Estreia hoje (19) O Filho de Mil Homens, novo filme de Daniel Rezende (Bingo – O Rei das Manhãs, Turma da Mônica – Laços e Lições). Baseado no livro homônimo de Valter Hugo Mãe, o longa-metragem conta a história do pescador Crisóstomo (Rodrigo Santoro) que cresceu isolado da sociedade e sonha em ter um filho. A história não-linear entrelaça a vida de Crisóstomo e do seu filho adotivo Camilo (Miguel Martines) com as de outros personagens que adentram ou moldam suas vidas.

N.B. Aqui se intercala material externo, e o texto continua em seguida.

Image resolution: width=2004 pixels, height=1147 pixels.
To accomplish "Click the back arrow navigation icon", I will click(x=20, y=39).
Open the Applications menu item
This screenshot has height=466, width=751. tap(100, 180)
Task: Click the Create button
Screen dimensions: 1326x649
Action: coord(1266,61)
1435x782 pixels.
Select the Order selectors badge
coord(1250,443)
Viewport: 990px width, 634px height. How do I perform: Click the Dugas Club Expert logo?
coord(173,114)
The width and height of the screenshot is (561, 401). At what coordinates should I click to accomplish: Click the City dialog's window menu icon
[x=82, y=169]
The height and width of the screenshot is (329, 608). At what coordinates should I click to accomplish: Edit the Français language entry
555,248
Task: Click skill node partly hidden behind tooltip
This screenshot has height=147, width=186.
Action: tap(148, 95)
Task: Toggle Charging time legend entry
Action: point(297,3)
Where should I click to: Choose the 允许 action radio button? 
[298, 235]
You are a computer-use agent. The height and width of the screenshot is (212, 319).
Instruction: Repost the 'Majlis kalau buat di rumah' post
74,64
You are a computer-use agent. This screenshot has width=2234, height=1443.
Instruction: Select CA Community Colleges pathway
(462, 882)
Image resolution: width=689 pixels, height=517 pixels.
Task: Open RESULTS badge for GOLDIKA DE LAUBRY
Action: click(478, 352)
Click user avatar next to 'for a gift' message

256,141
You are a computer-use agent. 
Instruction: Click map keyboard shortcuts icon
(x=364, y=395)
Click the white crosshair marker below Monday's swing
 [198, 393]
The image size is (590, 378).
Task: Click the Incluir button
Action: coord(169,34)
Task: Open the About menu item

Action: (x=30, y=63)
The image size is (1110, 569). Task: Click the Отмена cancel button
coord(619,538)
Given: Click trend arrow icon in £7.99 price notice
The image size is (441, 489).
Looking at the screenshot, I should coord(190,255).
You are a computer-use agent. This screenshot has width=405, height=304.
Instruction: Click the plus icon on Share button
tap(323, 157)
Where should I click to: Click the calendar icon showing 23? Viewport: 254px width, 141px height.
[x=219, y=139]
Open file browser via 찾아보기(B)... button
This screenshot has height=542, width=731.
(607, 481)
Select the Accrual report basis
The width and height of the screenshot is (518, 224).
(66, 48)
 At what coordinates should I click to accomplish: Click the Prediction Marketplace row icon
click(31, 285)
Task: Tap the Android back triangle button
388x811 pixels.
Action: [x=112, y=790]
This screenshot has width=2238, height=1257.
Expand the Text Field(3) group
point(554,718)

O Oxente Pipoca teve a oportunidade de assistir O Filho de Mil Homens em sua estreia durante a 49ª Mostra de SP, e você pode conferir a crítica dele aqui (bem como a entrevista com Valter Hugo Mãe). Agora, pudemos entrevistar Daniel Rezende, que falou da natureza pessoal do projeto – o primeiro que roteirizou, além de dirigir – e de como ele ressoa numa sociedade cada vez mais individualista. Você pode conferir a entrevista na íntegra abaixo:
Vinícius Oliveira (Oxente Pipoca): Na primeira exibição do filme na Cinemateca você citou como esse era um projeto bastante pessoal para você e do impacto que o livro original te causou. Depois que entrevistei o Valter Hugo Mãe foi fácil entender, porque a sensibilidade dele é muito marcante. Mas eu queria que você falasse mais do que te atraiu no livro e como foi o processo de trazê-lo para as telas, ainda mais considerando que você também citou que houve desafios nesse processo.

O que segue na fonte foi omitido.